At work I am given the task of implementing a basic device profiler service to
classify the incoming HTTP requests into a certain set of groups (desktop,
tablet, mobile, etc.) using the
User-Agent header. It opens a
multitude of new dimensions both at the client- and server-side for interface
and content customizations tailored to the device. For instance, you can
disable some of your fancy gestures (e.g.,
mouseover events) that will not
be properly used on a touch screen. Or you might want to prioritize console
games for a client who uses a PlayStation to browse your shop.
I first tried to investigate and (if possible) evaluate the existing solutions in the wild, including the commercial ones. And eventually decided to go with Apache DeviceMap that employs OpenDDR in the background. In this blog post, I tried to wrap up a summary of the experience I collected through out this pursuit.

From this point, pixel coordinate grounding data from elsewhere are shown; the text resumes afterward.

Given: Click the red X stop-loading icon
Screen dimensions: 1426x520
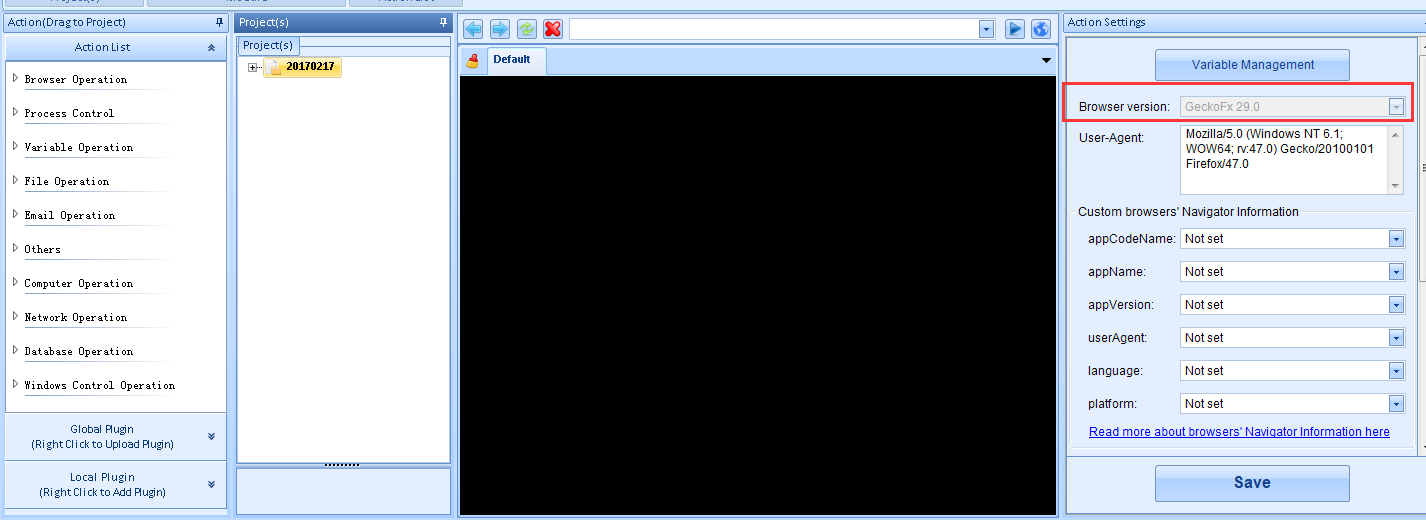Looking at the screenshot, I should tap(552, 29).
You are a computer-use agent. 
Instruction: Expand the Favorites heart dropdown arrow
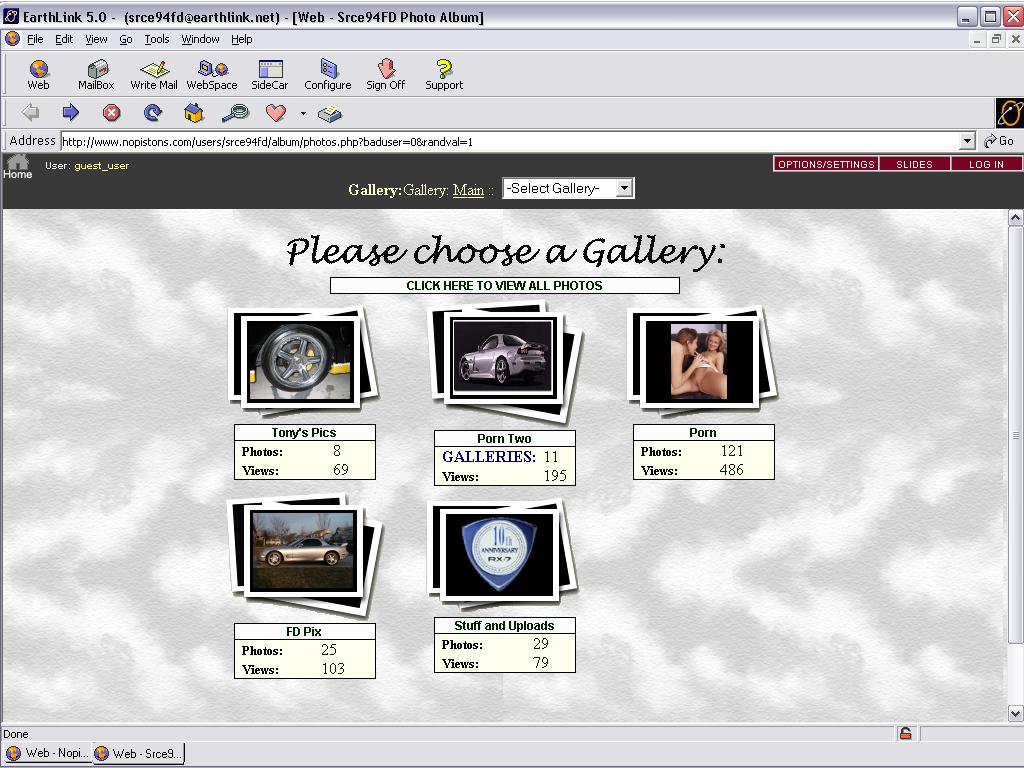tap(303, 113)
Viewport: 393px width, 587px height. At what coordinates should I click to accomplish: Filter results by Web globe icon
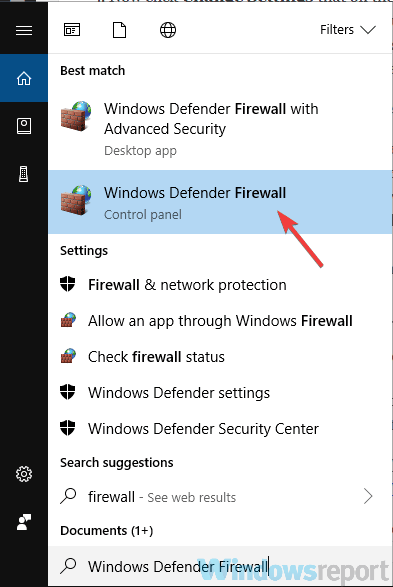click(168, 30)

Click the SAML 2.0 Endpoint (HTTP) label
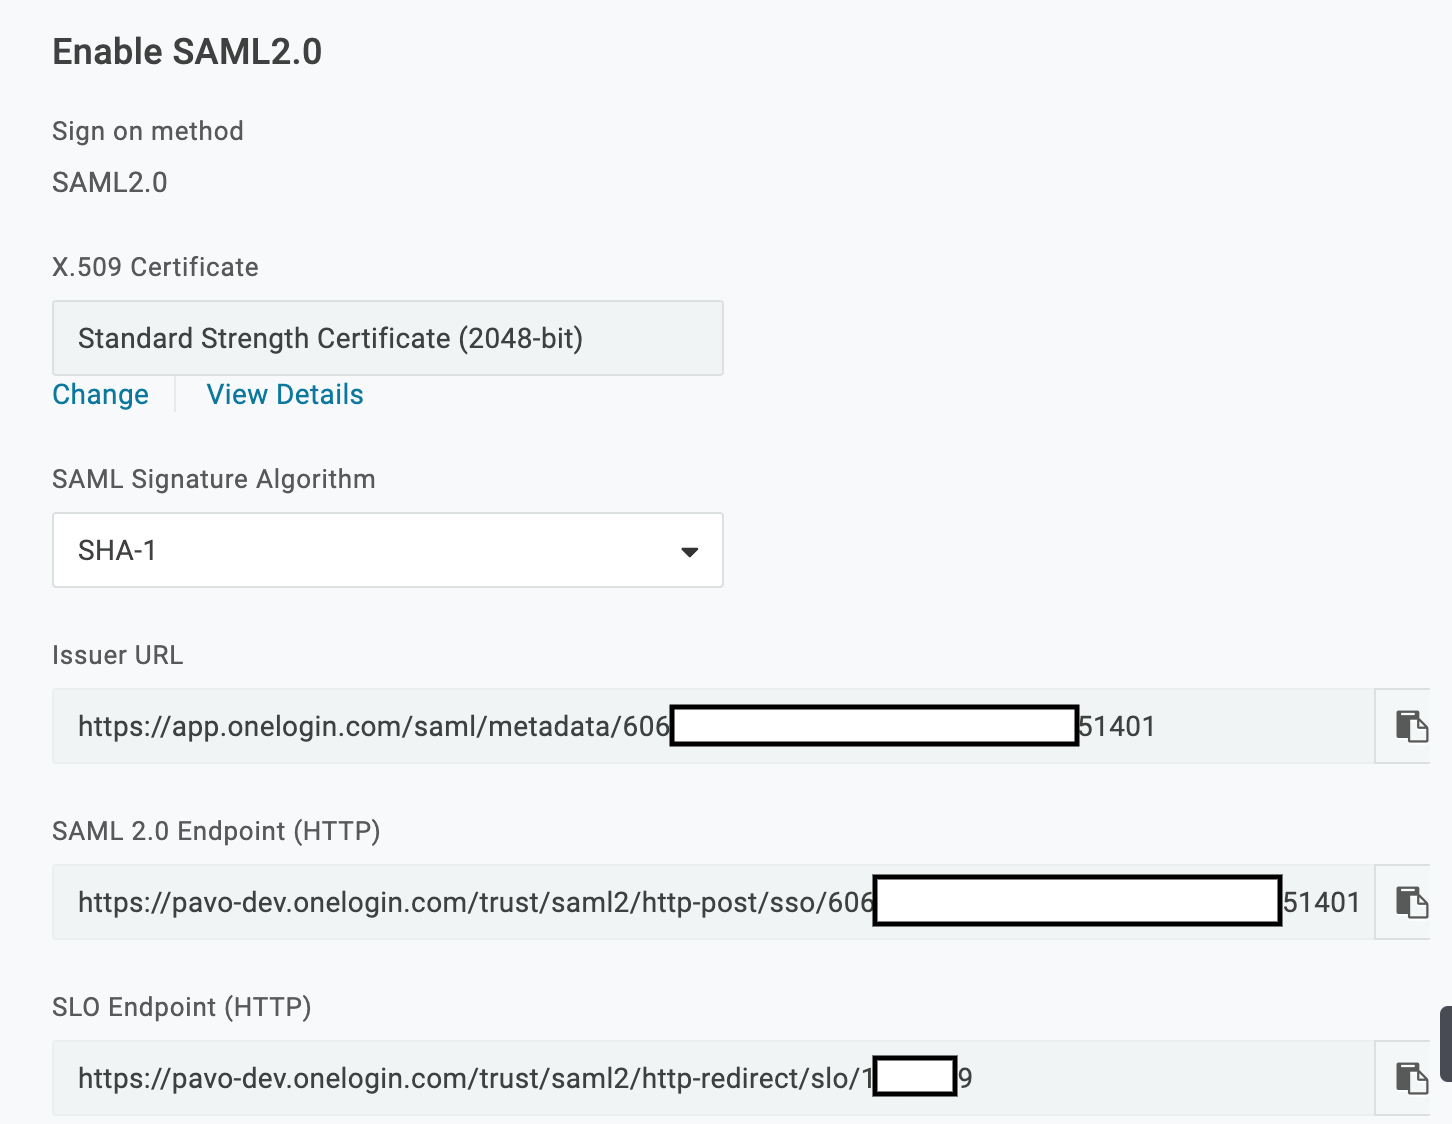[x=216, y=831]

While Section 5.5.3 of HTTP/1.1: Semantics and Content specification has a lot to say about the formatting of the User-Agent header, the first thing for sure is that there are no restrictive rules that shape the header in a machine-readable format. Consider the following examples:
I can even show you more fancier ones:
And some annoying ones:
So making a conclusion on which part denotes the product name, version, etc. is a fuzzy, tedious and error-prone task. That being said, there is another thing we can do here! Every User-Agent is more or less unique to the device that the software runs on. Hence, if we can come up with a database such that User-Agent strings are mapped to devices, we can employ this database to find the device of a certain User-Agent. This is where the term Device Description Repository (DDR) kicks in:
The Device Description Repository is a concept proposed by the Mobile Web Initiative Device Description Working Group (DDWG) of the World Wide Web Consortium. The DDR is supported by a standard interface and an initial core vocabulary of device properties. Implementations of the proposed repository are expected to contain information about Web-enabled devices (particularly mobile devices).
WURFL (Wireless Universal Resource FiLe) was the first community effort focused on mobile device detection and dates back to 2007. While WURFL was initially released under an “open source / public domain” license, in June 2011, project’s founders formed ScientiaMobile to provide commercial mobile device detection support and services using WURFL. As of now, the ScientiaMobile WURFL APIs are licensed under a dual-license model, using the AGPL license for non-commercial use and a proprietary commercial license. In a world dominated by capitalism, the current version of the WURFL database itself is no longer open source. Inspired by WURFL and motivated by the gap in the market, it did not take much for alternative companies to emerge, including, but is not limited to, DeviceAtlas, Handset Detection, and 51degrees.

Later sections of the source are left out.